An MRI sequence independent convolutional neural network for synthetic head CT generation in proton therapy

A magnetic resonance imaging (MRI) sequence independent deep learning technique was developed and validated to generate synthetic computed tomography (sCT) scans for MR guided proton therapy. 47 meningioma patients previously undergoing proton therapy based on pencil beam scanning were divided into training (33), validation (6), and test (8) cohorts. T(1), T(2), and contrast enhanced T(1) (T1CM) MRI sequences were used in combination with the planning CT (pCT) data to train a 3D U-Net architecture with ResNet-Blocks. A hyperparameter search was performed including two loss functions, two group sizes of normalisation, and depth of the network. Training outcome was compared between models trained for each individual MRI sequence and for all sequences combined. The performance was evaluated based on a metric and dosimetric analysis as well as spot difference maps. Furthermore, the influence of immobilisation masks that are not visible on MRIs was investigated. Based on the hyperparameter search, the final model was trained with fixed features per group for the group normalisation, six down-convolution steps, an input size of 128 × 192 × 192, and feature loss. For the test dataset for body/bone the mean absolute error (MAE) values were on average 79.8/216.3 Houndsfield unit (HU) when trained using T1 images, 71.1/186.1 HU for T2, and 82.9/236.4 HU for T1CM. The structural similarity metric (SSIM) ranged from 0.95 to 0.98 for all sequences.

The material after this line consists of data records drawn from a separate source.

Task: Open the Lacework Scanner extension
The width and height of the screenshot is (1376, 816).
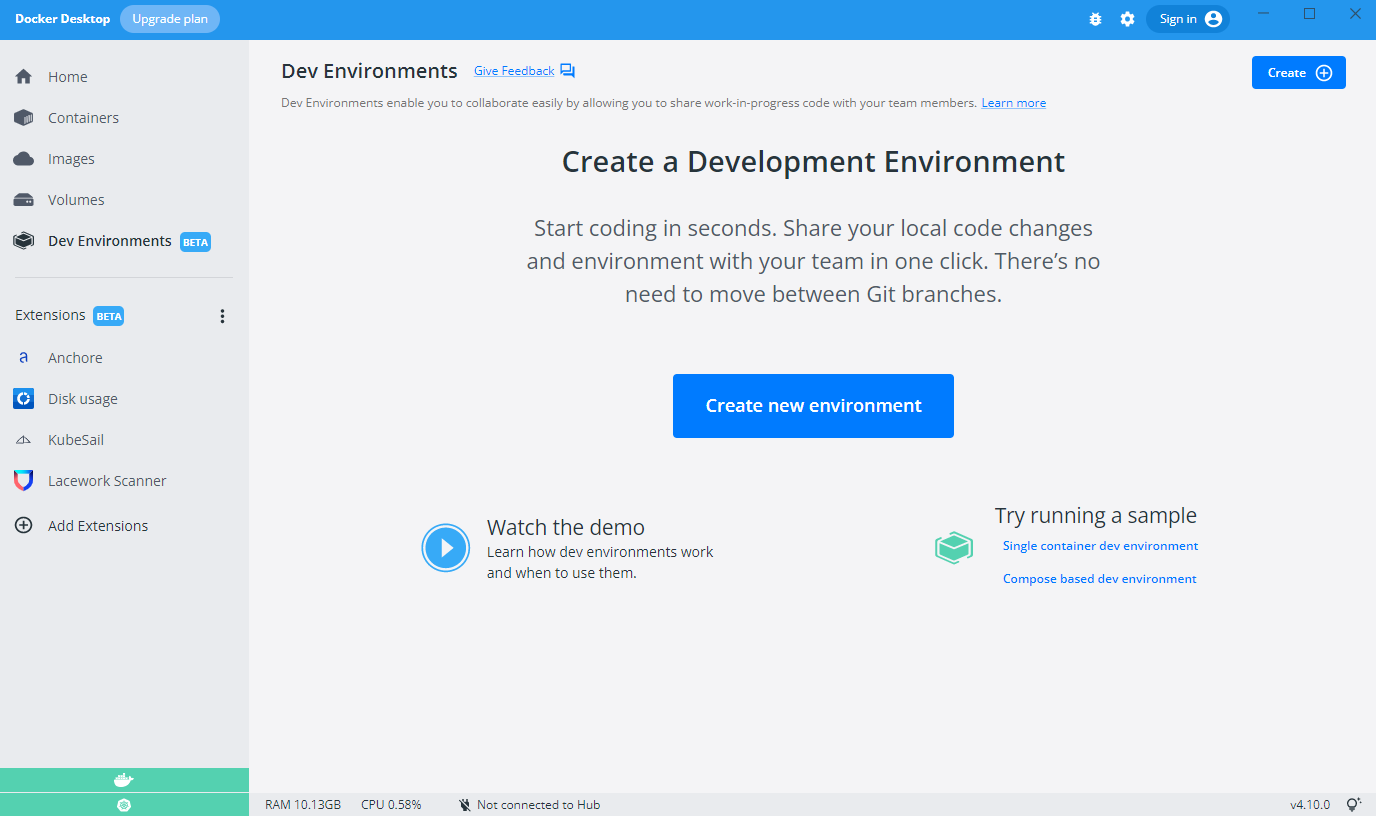Action: [106, 481]
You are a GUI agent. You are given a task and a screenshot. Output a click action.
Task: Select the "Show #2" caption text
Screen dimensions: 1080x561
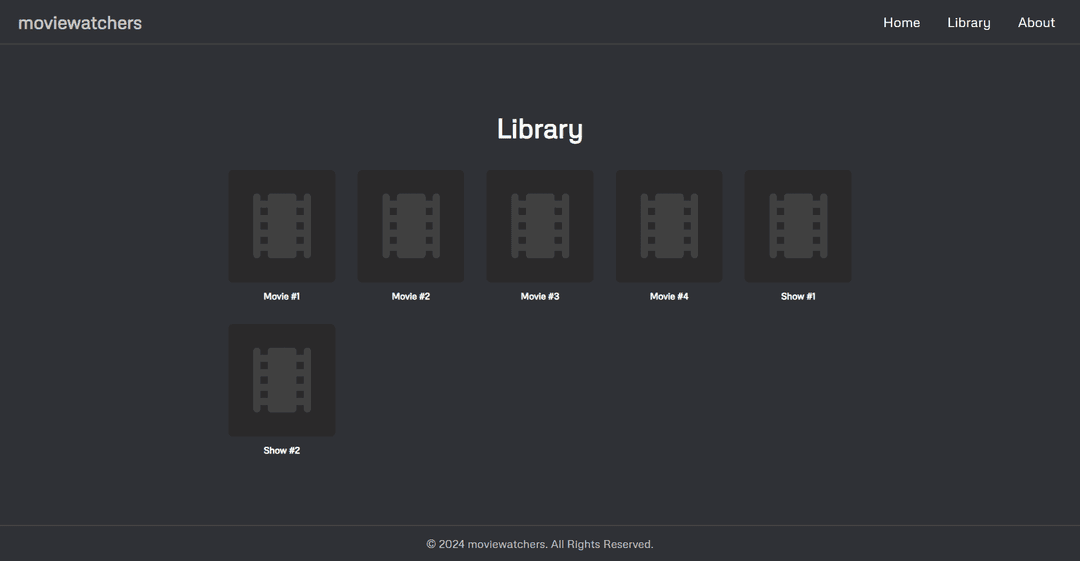tap(282, 450)
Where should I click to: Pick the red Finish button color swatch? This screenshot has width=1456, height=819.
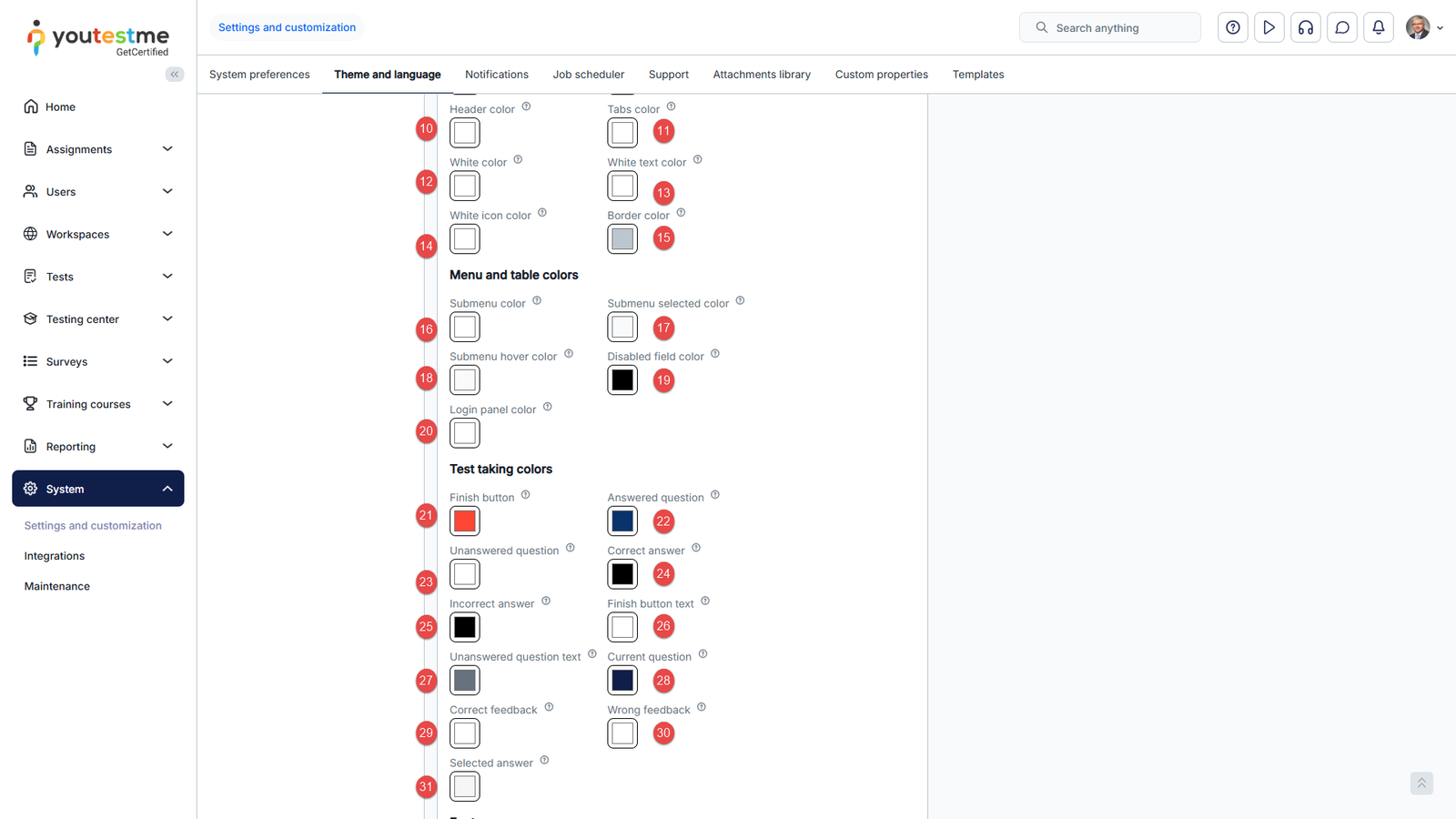point(465,521)
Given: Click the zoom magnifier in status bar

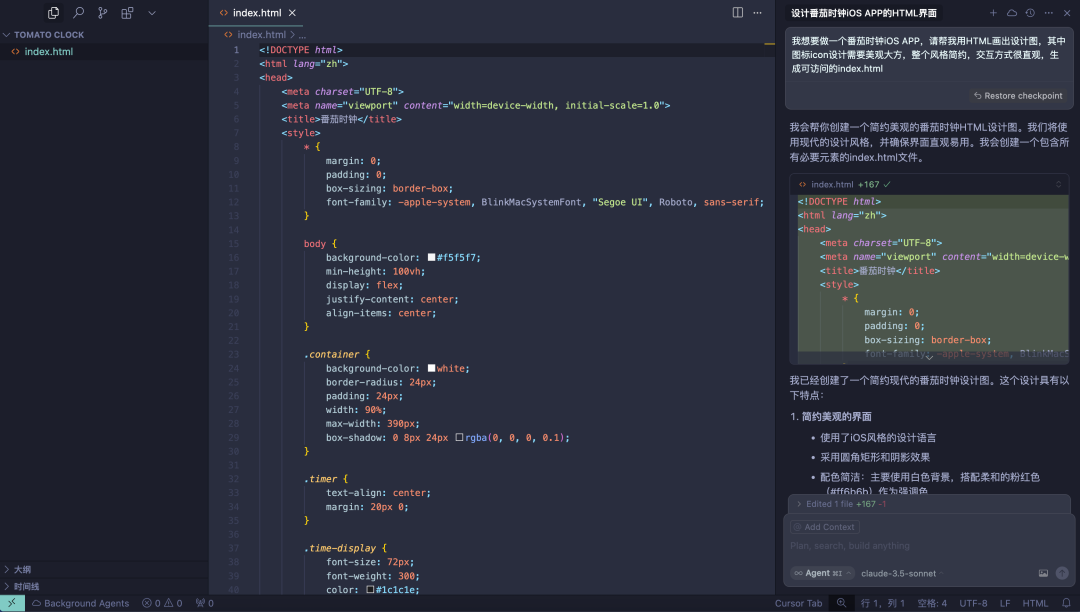Looking at the screenshot, I should coord(841,603).
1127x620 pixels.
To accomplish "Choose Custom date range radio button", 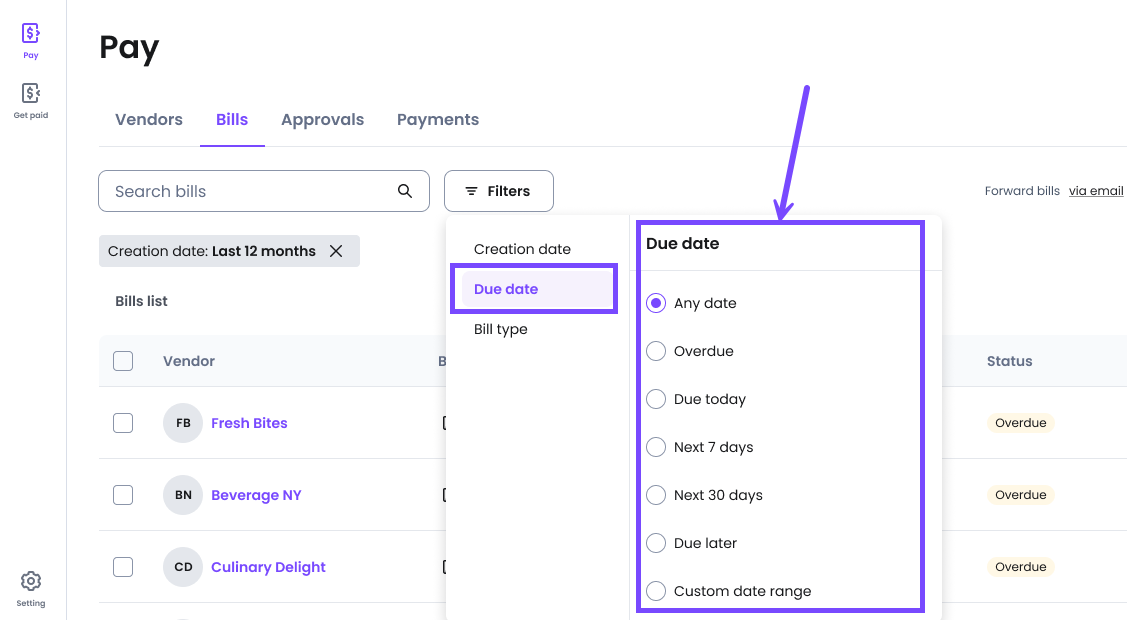I will (656, 591).
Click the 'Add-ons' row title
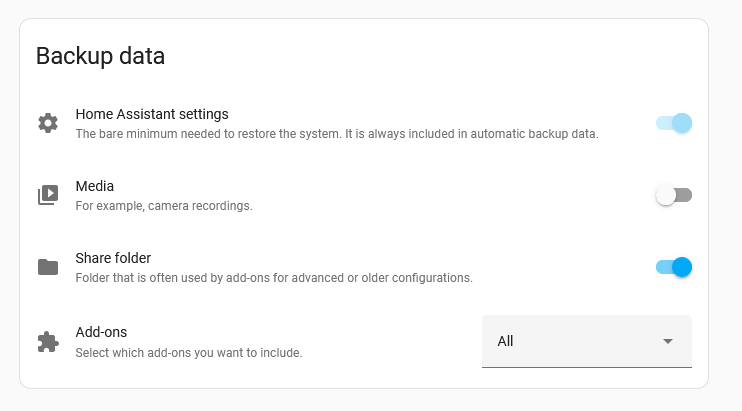 pos(101,332)
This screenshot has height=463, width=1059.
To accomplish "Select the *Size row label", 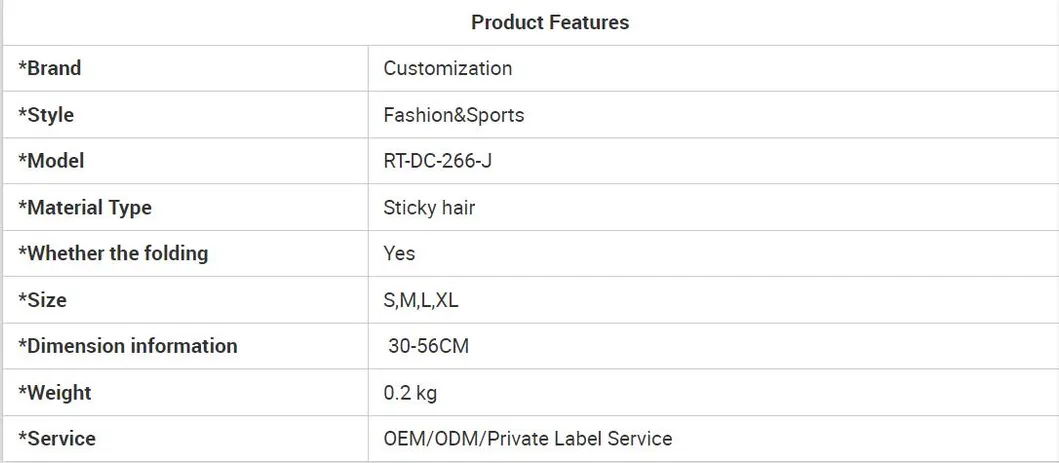I will click(43, 300).

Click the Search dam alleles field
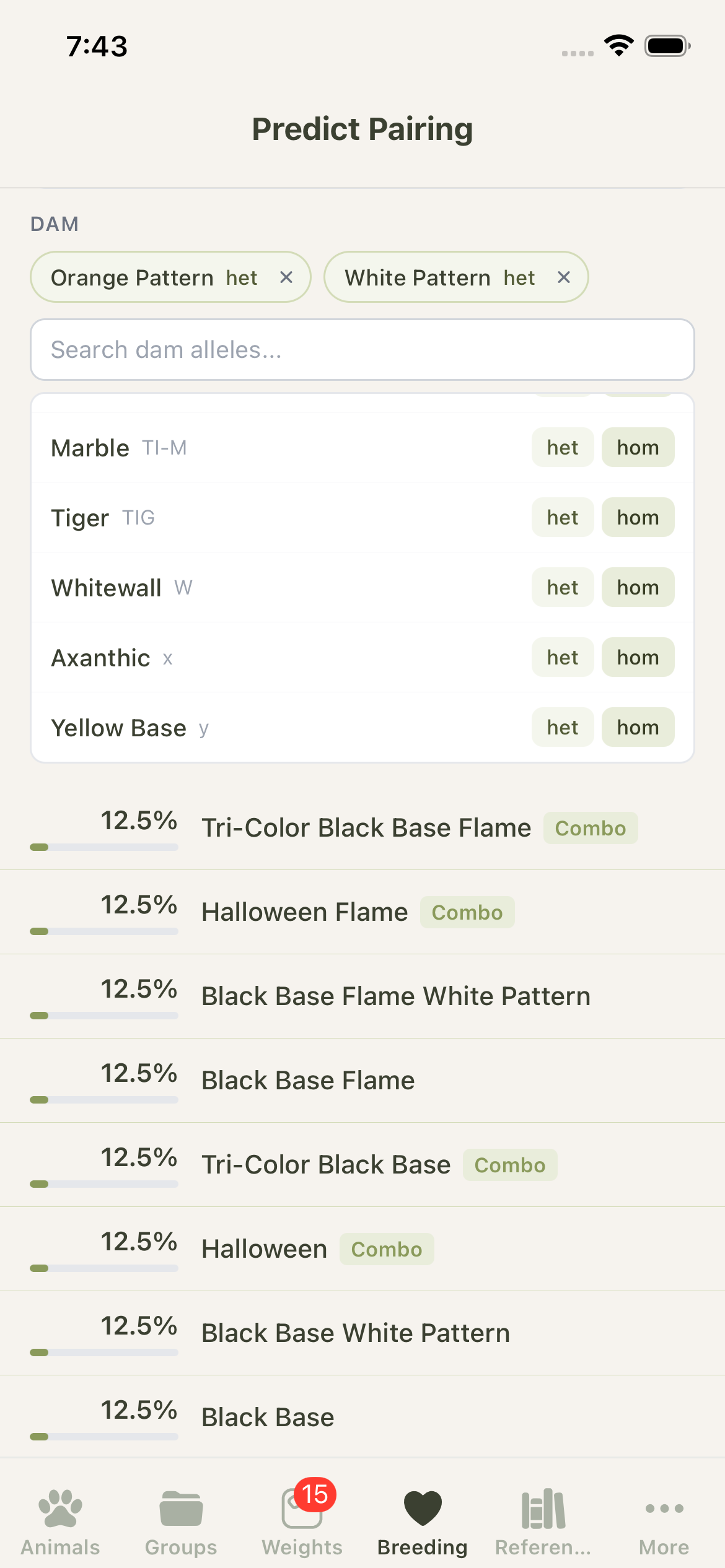point(362,350)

The investigated dose parameters of the target structures agreed within 1% between original proton treatment plans and plans recalculated on sCTs. The spot difference maps had peaks at ±0.2 cm and for 98% of all spots the difference was less than 1 cm. A novel MRI sequence independent sCT generator was developed, which suggests that the training phase of neural networks can be disengaged from specific MRI acquisition protocols. In contrast to previous studies, the patient cohort consisted exclusively of actual proton therapy patients (i.e. “real-world data”).